Prospective clinical trials are needed to confirm the impact of PERT in patients with unresectable pancreatic cancer, not only on survival, but also on their quality of life and tolerance to chemotherapy. A recent Phase II trial found that the mean percentage change in body weight of patients with unresectable pancreatic cancer did not differ significantly between those randomized to receive PERT or placebo for 8 weeks [
41]; however, this study had several limitations. The limitations included: a small sample size; short follow-up period; low enzyme dose (50,000 Ph.Eur. with main meal and 25,000 Ph.Eur. with snacks); tablets were used and not minimicrospheres; and finally, FE-1 levels were above the normal threshold of 200 μg/g stool in 44.1% of patients in the PERT group and 21.2% of those in the placebo group [
41]. Larger, well-designed, randomized trials are needed to identify patients who may benefit from PERT.

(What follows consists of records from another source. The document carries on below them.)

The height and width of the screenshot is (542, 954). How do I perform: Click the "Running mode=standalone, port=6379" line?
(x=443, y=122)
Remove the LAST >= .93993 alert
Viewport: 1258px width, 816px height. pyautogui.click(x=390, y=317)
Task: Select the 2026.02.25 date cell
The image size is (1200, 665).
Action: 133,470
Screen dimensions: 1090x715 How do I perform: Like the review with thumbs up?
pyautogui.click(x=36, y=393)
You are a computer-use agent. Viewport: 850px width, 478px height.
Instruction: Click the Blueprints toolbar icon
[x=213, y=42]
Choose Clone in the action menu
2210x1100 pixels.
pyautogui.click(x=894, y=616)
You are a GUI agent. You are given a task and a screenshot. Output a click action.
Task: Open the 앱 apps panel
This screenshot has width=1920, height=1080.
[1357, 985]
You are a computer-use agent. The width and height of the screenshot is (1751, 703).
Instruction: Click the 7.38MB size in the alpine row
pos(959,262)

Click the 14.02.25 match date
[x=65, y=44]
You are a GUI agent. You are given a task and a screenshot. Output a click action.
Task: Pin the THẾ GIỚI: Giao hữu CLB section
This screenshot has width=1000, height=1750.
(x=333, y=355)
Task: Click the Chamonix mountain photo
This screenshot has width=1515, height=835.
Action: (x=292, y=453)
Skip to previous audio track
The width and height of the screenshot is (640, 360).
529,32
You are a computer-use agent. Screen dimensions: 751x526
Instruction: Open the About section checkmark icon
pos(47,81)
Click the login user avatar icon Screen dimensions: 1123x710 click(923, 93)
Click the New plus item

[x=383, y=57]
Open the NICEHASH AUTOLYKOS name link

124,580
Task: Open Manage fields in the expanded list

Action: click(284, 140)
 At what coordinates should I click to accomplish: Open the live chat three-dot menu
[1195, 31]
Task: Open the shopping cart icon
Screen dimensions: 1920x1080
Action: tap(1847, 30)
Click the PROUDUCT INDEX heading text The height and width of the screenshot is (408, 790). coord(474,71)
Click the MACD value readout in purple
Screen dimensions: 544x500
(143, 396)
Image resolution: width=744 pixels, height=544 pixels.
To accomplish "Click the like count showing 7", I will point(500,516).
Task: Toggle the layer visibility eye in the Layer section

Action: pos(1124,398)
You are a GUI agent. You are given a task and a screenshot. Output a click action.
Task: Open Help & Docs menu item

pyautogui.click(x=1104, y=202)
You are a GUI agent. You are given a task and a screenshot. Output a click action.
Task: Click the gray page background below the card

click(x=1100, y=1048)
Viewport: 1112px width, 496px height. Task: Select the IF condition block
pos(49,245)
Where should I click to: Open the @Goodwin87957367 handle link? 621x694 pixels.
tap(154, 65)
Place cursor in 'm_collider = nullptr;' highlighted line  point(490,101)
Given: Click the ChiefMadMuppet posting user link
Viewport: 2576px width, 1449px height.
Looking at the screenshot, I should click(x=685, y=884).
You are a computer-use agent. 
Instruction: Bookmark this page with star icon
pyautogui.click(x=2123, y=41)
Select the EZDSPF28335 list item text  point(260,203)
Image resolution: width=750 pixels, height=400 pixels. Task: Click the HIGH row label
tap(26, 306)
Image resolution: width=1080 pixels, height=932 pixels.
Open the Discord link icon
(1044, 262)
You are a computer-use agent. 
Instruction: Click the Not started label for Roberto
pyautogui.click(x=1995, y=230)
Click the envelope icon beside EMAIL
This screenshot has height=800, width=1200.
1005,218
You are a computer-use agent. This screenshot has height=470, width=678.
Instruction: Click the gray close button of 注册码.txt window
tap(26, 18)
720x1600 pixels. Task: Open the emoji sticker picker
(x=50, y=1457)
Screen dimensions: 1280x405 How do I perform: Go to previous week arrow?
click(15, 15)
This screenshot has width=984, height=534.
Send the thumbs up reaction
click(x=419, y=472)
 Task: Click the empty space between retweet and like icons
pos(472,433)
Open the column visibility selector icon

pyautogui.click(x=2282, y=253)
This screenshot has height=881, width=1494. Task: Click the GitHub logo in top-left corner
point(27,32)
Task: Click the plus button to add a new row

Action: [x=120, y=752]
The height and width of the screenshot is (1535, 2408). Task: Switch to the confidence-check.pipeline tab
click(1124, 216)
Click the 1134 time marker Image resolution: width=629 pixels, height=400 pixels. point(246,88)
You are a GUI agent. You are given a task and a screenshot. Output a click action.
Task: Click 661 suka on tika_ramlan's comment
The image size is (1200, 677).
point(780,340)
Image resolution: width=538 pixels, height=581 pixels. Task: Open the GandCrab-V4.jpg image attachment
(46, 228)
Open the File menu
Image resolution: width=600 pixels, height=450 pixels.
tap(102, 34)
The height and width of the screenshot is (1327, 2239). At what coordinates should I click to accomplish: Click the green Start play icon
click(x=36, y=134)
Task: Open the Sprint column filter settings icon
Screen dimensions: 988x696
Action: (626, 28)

It is important to note that PERT is generally accepted for the treatment of PEI of any etiology, and until new data are available, it should be considered as part of the therapeutic armamentarium in patients with pancreatic cancer. This is important not only in clinical practice, but also in clinical trials for new chemotherapy agents. The possibility of PEI and its treatment with PERT in patients with pancreatic cancer has been consistently ignored in previous clinical trials of chemotherapy agents. The present study suggests that PERT increases tolerance to chemotherapy, and opens the question of whether the efficacy of standard chemotherapeutic agents could be improved by the inclusion of the evaluation and treatment of PEI with PERT as part of the best standard of care in these patients.